Next month, the SBOE will take a final vote on the controversial social studies standards it has adopted, and at yesterday’s proceedings, legislators denounced the revisions and urged the postponement of their final approval.

Teachers, academics and advocacy groups spoke out at the daylong hearing sponsored by the Legislative Black Caucus and the Mexican-American Legislative Caucus, where witnesses pointed out the omission of Barack Obama’s name in a section about the first black president.

Members of the caucuses said they would ask for a delay in the approval process, saying they wanted to look into whether the board worked in conjunction with teachers and the public, as mandated by statute, in adopting their almost 300 amendments.

"Clearly, the whitewashing of the civil rights movement and advancement of Latinos, African-Americans and women has made the Texas State Board of Education the laughingstock of the nation," said state Rep. Norma Chávez, D-El Paso. The Liberty Institute’s Jonathan Saenz called the hearing a “one-side hearing ... with cherry-picked members of left-wing advocacy groups and academia.”

Today, the Legislature will take up another education-related topic: an interim meeting of the Senate’s Criminal Justice Committee will consider the effect of school disciplinary laws on the juvenile justice system, particularly “zero-tolerance” legislation that mandates punishments without regard to circumstance.


· Because of less-than-spirited participation in the U.S. Census, Texas is close to losing out on congressional seats. The state was expected to gain four U.S. House seats when they are redistributed next year, but based on current participation rates, is now on track for only three. Check out The Texas Tribune’s county-by-county participation map to see how your county fares.

· It keeps getting worse. A third leak has sprung in an undersea oil well in the Gulf of Mexico, where an oil spill is threatening the Louisiana coastline. Yesterday, the Coast Guard set fire to portions of the slick in the hopes of limiting the amount that reaches environmentally sensitive areas. British Petroleum COO Doug Suttles says the leak may not have increased the flow greatly but that “there is no way to put a meter on this flow rate.”

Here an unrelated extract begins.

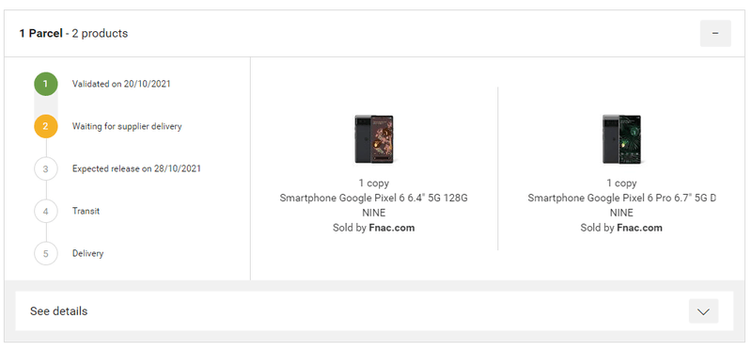Click the Transit step label
The image size is (752, 350).
click(86, 211)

· On Wednesday, the Texas Court of Criminal Appeals upheld criminal charges against John Colyandro and Jim Ellis, meaning the case against them — and former U.S. Rep. Tom DeLay, R- Sugar Land — related to their work for DeLay’s political action committee will proceed at the trial court level. In 2005, the Travis County district attorney charged Coryandro, Ellis and DeLay with money laundering for allegedly funneling $190,000 through the Republican National Committee back to the Sugar Land Republican’s state PAC, Texans for a Republican Majority.

"I do know about you Texans. I know enough about you that when I got here, it was all Democrats." — Vice President Joe Biden, blaming the country’s fiscal problems on George W. Bush in a talk to Texas Democrats at a Washington fundraising reception.